As I understand it, you wouldn’t want to simply shine a laser on a satellite because it might disintegrate randomly, or worse, explode due to residual propellants. For that same reason, you don’t want to smack it with any projectile.
I think it would be best to deploy inflatable micro-sats with a glue head. The glue head latches onto the satellite, the inflatable structure is deployed. It is reflective.
A laser shines on the inflatable structure and drags the orbit down over time.
Should be safe.
I was thinking more about the scads of small stuff out there than a complete satellite. For that I would think a deorbit tether might be more effective.
Thinking about this led me to find this (old expired) patent:
https://www.google.com/patents/US4033524
“There is disclosed a method of controlling, inter alia, earth orbiting satellites and vehicles by cold plasma injection control in the magnetosphere and thereby influencing the space medium through which the satellite travels.
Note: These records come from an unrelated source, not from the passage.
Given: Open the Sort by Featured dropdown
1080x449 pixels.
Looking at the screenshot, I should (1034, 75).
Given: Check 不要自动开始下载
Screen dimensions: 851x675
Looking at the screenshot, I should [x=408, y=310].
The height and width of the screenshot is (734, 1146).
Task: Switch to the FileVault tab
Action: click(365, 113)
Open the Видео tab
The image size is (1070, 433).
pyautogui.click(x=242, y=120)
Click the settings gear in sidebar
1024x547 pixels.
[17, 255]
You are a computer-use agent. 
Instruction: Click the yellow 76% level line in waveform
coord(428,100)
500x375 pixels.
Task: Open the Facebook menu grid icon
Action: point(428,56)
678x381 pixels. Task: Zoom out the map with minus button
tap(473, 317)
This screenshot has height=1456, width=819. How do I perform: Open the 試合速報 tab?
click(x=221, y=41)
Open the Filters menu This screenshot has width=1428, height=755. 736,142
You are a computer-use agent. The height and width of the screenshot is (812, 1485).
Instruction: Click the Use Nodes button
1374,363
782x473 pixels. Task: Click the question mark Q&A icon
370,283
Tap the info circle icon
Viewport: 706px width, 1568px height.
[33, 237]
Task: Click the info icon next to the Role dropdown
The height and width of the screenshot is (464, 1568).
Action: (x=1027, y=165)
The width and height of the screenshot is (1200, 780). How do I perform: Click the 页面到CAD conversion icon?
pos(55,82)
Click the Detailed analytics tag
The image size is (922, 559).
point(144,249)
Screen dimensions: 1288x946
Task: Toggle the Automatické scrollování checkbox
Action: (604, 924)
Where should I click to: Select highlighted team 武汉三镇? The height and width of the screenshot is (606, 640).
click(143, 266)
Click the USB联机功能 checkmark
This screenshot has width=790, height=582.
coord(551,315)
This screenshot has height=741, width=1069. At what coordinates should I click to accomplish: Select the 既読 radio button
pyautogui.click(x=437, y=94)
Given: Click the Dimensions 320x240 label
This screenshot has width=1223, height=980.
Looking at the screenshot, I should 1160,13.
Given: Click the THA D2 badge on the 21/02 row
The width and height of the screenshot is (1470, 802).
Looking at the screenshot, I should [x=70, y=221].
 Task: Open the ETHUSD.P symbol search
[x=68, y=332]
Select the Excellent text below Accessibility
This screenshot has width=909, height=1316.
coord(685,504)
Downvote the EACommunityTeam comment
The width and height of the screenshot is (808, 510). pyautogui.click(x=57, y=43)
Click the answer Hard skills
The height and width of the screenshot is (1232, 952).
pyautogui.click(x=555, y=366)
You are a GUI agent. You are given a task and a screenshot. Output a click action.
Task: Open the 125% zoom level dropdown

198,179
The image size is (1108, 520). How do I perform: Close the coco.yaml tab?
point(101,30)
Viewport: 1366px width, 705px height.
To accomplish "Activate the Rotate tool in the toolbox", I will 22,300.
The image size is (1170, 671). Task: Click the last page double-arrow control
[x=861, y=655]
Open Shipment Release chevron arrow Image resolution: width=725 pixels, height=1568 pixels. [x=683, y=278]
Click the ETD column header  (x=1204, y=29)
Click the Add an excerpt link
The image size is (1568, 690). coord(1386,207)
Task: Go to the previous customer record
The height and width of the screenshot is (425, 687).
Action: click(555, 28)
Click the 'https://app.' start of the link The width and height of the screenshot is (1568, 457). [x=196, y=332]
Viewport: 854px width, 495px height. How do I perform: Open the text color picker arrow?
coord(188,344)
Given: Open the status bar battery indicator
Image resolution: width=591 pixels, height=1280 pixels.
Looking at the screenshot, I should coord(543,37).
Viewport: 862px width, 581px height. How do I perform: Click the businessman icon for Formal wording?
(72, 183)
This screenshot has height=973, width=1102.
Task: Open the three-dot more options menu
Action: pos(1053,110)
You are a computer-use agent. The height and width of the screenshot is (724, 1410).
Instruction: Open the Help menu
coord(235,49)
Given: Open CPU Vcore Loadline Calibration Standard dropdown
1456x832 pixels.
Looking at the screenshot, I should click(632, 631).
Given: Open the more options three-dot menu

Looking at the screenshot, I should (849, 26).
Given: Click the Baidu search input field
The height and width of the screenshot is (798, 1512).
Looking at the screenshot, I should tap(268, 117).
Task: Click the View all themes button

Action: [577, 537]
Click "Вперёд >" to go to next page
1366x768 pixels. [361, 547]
The injection of cold plasma changes the atmospheric drag on the satellite as it traverses the earth’s magnetosphere.”
I don’t think this would work in LEO, but at higher altitudes significant perturbations to the plasma in the magnetosphere could be possible with (perhaps surprisingly) small releases of gas.
So, similar to what Dr Greene and the Space Environment Research Centre are planning?
“I don’t see how your weak electric pull would work considering sub-millisecond time the debris would be in range of the field.”
I expect I’m thinking of a much larger scale electric dipole than you are.
PeterH,
If your dipole were to be sized at a kilometer and oriented correctly, it would have something less than a tenth of a second to operate on the debris at orbital closing velocities. I must be missing your intent.
Say you fired an ABM or boost assisted artillery shell along a trajectory which intersects directly in front of the orbital path of an LEO satellite. The satellite collides with the shell or the ABM. The ABM or boost assisted artillery shell would be traveling at much less than orbital speed when struck by the satellite. It would be as if the satellite hit a brick wall. Do the various satellite pieces loose velocity or gain velocity? If they loose enough velocity, wouldn’t the pieces fall from orbit?
If you could control all the pieces it would work. It might be a problem if you couldn’t and the break up caused the problem that was to be solved by shrapneling the satellite into scattered orbits. It might work if the shell deployed a blanket like catcher to absorb velocity from all the components at once, though it would be a white knuckle mission until it was proven .
You could eject a material like bb’s in front of the satellite’s flight path.
If you want a material interceptor to de-orbit a dead satellite, a puff of gas may be a good option to avoid more debris.
How much delta-v is needed to deorbit a LEO satellite?
For the puff of gas, a balloon might be used to control the expansion of the puff. A bit of gas unrestricted would go to vacuum very rapidly making timing a crucial mater.
I was using 100 m/s for the lower debris. It would take more with increased altitude with some calculations getting involved. My understanding is that 500 m/s at apogee would lower the perigee into the atmosphere for most debris of interest. Obviously not toward GEO.